Data extracts.
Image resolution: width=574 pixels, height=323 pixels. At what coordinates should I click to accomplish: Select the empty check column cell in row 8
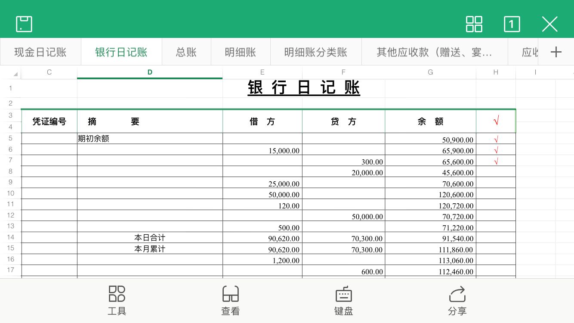click(496, 172)
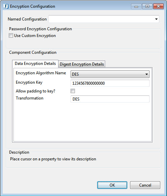Open the Named Configuration dropdown
This screenshot has height=196, width=167.
(x=156, y=19)
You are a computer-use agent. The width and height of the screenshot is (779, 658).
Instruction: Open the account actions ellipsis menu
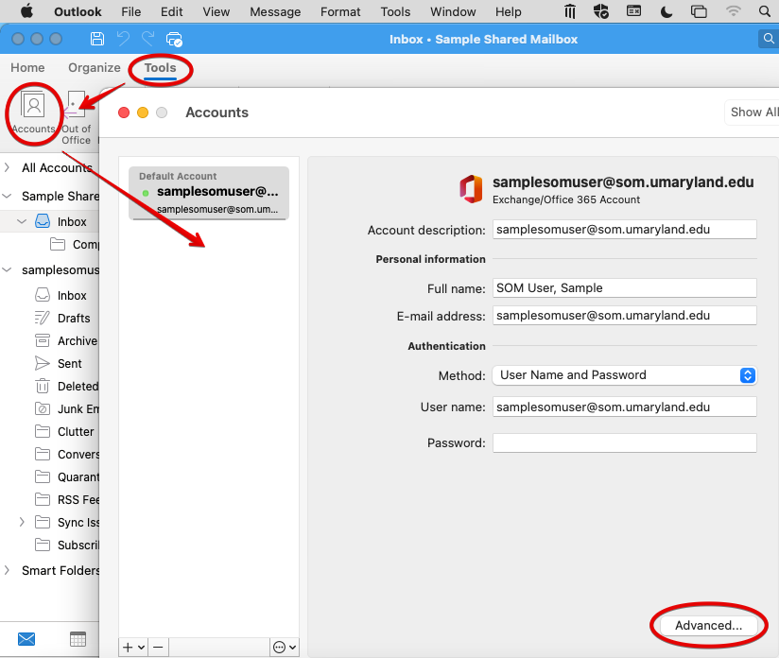(x=284, y=647)
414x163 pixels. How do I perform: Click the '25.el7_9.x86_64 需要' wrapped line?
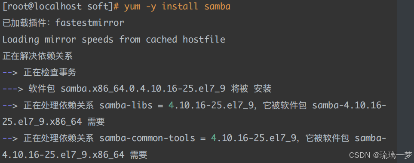click(x=54, y=122)
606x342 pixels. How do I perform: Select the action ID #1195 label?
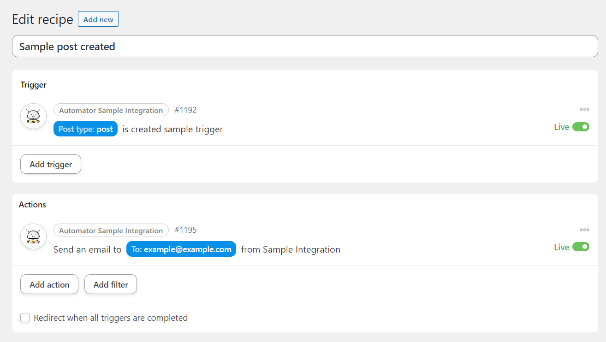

Your instructions. Start at the line that contains "Instruction: Open the" and retype every line through the end of the entries above, both ends included. Exclude all pictures.

Exercise output.
Instruction: Open the account actions ellipsis menu
(x=284, y=647)
414x163 pixels. How do I perform: Click the '25.el7_9.x86_64 需要' wrapped line?
click(x=54, y=122)
606x342 pixels. How do I perform: Select the action ID #1195 label?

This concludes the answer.